All I could do is just sob. I promised myself I'd never relapse again, but today just brought back memories, memories of everything being my fault. Like the Hale fire. I'm responsible for my family burning alive. I even slashed my uncle's throat like what the fuck is wrong with me. It didn't even matter anymore, my cuts are already healed up. They shouldn't be though. I should be forced to have them on me forever like a tattoo, it's not fair.

"Fuck my werewolf powers I shouldn't be allowed to live," I just shouted it. I needed say it for about 10 years now. I feel almost relieved, it's creepy.
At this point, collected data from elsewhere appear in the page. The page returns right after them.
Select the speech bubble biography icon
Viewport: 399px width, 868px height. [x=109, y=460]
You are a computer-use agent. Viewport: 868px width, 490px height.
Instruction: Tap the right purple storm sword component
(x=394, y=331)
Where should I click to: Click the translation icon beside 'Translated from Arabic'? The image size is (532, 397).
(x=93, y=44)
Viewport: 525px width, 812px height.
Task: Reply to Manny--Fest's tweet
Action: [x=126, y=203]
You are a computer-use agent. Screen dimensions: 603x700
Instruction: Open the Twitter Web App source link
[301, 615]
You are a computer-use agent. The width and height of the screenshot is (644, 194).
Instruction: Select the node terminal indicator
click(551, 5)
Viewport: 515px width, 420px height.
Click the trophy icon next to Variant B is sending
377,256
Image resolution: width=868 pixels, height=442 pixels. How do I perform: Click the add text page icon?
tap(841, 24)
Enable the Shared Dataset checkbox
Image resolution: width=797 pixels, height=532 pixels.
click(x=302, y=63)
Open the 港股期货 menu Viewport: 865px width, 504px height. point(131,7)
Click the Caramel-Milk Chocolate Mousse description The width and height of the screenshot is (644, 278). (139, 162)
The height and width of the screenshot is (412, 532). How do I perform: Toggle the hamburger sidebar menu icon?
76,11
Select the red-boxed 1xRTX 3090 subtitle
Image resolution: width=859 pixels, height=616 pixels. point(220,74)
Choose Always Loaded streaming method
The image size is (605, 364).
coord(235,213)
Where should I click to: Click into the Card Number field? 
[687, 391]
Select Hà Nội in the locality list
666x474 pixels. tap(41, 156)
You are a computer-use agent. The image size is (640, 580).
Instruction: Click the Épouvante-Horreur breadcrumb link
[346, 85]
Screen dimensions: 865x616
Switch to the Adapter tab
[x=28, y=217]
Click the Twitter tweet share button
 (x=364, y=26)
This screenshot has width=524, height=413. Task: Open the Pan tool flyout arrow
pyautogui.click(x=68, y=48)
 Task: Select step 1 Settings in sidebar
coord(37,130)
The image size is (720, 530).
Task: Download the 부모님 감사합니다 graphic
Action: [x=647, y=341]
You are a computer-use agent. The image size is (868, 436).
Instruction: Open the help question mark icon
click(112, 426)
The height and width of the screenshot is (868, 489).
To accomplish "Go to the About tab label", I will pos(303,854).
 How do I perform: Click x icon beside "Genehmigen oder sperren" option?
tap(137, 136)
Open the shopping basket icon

"But I don't want you to die."

Who the fuck was that. I feel a hand rubbing my back. Who is this? I opened my eyes slowly, and I saw Stiles. What the fuck. Why would he care I'm just an asshole towards him and everyone else. Now he's hugging me. This is probably the best feeling I've had in 10 years.

"Derek what you shouldn't be allowed to do is think like that. You're an incredible pers-"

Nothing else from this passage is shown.